Enrollment in high-risk insurance pools lagging behind predictions

By Amy Goldstein for the Washington Post

More Americans have been signing up for special health plans designed for people with medical problems that caused them to be spurned by the insurance industry, according to new government figures. But enrollment continues to lag significantly behind original predictions.

The number of people who have bought the plans, known as high-risk pools, has increased from slightly fewer than 8,000 nationwide as of early November to nearly 12,500 as of the beginning of this month, according to figures released Thursday by federal health officials.

Several months ago, the special insurance pools became one of the earliest facets of the new health-care law to take effect. They are intended as a temporary coping mechanism for people with medical conditions that traditional insurance companies do not want to cover. The program is temporary, because, starting in 2014, the law will forbid insurers to reject customers based on whether they are healthy or sick.

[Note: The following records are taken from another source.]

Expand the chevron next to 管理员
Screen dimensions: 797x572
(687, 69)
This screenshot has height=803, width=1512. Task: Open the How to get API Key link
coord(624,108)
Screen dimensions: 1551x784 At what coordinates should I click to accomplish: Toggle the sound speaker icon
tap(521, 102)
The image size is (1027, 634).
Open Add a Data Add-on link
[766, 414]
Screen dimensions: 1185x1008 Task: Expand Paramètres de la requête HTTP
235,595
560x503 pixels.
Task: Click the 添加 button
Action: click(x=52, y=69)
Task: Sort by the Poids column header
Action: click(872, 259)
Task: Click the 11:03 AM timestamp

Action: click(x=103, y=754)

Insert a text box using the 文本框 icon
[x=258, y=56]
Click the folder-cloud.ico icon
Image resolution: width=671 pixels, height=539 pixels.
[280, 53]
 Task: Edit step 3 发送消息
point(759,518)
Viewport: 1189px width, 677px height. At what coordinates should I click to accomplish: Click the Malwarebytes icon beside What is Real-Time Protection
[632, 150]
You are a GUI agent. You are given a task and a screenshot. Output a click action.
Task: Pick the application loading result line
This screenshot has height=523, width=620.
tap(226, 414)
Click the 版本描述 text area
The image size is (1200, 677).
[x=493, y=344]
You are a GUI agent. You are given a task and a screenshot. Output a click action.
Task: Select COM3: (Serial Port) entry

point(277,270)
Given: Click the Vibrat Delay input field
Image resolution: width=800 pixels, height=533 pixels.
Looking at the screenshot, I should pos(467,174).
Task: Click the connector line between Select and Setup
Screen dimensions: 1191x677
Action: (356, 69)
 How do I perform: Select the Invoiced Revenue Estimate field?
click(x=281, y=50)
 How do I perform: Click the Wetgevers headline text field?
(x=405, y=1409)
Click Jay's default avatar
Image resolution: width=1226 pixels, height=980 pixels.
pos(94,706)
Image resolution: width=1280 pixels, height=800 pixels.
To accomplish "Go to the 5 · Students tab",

Last spring, the Medicaid program’s chief actuary forecast that 375,000 Americans would have joined new high-risk pools by the end of 2010.

Late last year, administration officials said the plans’ relative lack of popularity reflected early growing pains; they predicted that enrollment would grow swiftly as more people found out that they exist. Some state health officials and would-be customers said the more fundamental problem is that insurance for people with medical problems remains too expensive for some.

The law gave states the choice of starting an insurance plan for preexisting conditions or letting their residents enter a federal plan. Twenty-seven states have started their own. The new high-risk pool has attracted the greatest number of participants in Pennsylvania, where nearly 2,050 people have signed up, about 400 more than three months earlier.

In the Washington area, the District and Maryland have created their own pools, with 10 and 145 customers, respectively. Virginia, relying on the federal pool, has 204 participants.